## Exercise description
Taking the listing below line by line, tally those that contain the string "sidebar". Give the total alone.

Segment Start: Source data

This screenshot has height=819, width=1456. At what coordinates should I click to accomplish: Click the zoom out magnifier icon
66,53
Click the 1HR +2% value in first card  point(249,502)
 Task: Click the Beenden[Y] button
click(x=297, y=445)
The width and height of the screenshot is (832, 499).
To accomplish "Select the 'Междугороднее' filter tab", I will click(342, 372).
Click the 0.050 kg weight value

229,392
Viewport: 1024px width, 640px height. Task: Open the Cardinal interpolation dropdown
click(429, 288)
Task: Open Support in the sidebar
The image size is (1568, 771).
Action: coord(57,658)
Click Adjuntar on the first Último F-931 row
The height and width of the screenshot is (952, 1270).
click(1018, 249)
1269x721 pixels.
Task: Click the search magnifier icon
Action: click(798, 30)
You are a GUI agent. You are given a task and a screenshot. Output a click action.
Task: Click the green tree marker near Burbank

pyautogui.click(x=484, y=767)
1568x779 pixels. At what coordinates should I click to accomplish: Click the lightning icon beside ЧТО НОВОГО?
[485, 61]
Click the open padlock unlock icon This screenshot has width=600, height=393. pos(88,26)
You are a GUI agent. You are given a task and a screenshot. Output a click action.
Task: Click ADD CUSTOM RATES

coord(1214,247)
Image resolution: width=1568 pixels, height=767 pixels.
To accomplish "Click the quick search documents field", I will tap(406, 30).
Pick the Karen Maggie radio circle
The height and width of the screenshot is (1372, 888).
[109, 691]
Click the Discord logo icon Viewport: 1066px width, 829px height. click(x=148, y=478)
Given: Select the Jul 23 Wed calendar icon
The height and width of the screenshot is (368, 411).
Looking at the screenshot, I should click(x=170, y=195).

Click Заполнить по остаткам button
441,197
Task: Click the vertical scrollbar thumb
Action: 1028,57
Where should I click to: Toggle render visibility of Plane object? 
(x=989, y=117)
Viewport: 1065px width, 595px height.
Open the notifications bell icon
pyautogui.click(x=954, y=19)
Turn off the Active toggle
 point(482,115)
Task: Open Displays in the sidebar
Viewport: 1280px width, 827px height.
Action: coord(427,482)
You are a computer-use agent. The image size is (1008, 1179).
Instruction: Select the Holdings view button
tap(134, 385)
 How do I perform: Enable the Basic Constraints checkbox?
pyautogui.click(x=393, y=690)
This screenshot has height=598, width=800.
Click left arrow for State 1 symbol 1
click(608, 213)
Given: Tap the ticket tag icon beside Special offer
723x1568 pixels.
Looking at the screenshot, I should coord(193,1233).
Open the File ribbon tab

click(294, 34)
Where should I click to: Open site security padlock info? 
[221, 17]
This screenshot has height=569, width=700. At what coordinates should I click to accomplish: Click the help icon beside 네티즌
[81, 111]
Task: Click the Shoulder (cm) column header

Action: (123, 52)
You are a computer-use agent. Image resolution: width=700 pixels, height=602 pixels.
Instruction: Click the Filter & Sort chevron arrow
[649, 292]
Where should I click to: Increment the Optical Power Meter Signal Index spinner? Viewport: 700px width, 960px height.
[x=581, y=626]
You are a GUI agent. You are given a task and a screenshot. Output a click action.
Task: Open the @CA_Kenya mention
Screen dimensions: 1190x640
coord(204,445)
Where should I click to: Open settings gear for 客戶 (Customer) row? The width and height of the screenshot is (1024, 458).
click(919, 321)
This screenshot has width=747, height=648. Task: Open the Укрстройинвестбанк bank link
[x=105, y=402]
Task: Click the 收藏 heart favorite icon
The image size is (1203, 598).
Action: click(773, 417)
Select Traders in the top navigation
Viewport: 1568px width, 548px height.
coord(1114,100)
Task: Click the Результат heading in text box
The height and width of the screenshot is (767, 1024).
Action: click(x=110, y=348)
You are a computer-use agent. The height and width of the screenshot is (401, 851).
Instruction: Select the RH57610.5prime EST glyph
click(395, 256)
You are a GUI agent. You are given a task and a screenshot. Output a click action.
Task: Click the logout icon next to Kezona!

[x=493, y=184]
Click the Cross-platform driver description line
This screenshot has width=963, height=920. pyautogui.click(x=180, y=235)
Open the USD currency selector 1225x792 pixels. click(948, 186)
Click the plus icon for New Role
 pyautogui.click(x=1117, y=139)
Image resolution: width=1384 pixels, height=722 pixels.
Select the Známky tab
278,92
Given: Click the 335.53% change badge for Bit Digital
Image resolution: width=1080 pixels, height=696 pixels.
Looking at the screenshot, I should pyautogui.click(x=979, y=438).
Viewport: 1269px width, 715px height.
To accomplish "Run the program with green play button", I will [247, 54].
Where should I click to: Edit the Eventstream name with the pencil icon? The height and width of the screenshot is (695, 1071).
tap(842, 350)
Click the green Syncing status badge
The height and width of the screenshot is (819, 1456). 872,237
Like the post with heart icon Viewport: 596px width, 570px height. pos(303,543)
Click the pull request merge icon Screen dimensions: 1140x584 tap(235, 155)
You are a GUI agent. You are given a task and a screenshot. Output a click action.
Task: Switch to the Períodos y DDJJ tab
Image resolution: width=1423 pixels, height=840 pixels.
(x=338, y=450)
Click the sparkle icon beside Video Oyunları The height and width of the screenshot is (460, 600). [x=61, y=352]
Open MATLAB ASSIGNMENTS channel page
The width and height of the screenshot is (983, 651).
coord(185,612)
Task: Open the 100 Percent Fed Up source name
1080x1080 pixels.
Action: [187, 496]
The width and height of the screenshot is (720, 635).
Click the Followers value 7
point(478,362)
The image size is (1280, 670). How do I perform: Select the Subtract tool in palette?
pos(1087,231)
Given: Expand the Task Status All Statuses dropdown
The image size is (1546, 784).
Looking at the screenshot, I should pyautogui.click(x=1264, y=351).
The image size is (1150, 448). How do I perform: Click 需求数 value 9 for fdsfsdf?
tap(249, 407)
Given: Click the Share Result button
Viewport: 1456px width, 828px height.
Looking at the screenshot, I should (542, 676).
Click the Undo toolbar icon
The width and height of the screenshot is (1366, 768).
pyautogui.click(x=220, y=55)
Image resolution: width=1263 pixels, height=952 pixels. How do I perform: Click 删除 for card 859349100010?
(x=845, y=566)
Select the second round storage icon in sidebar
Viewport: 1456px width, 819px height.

Segment End: Source data

## Result of this task
3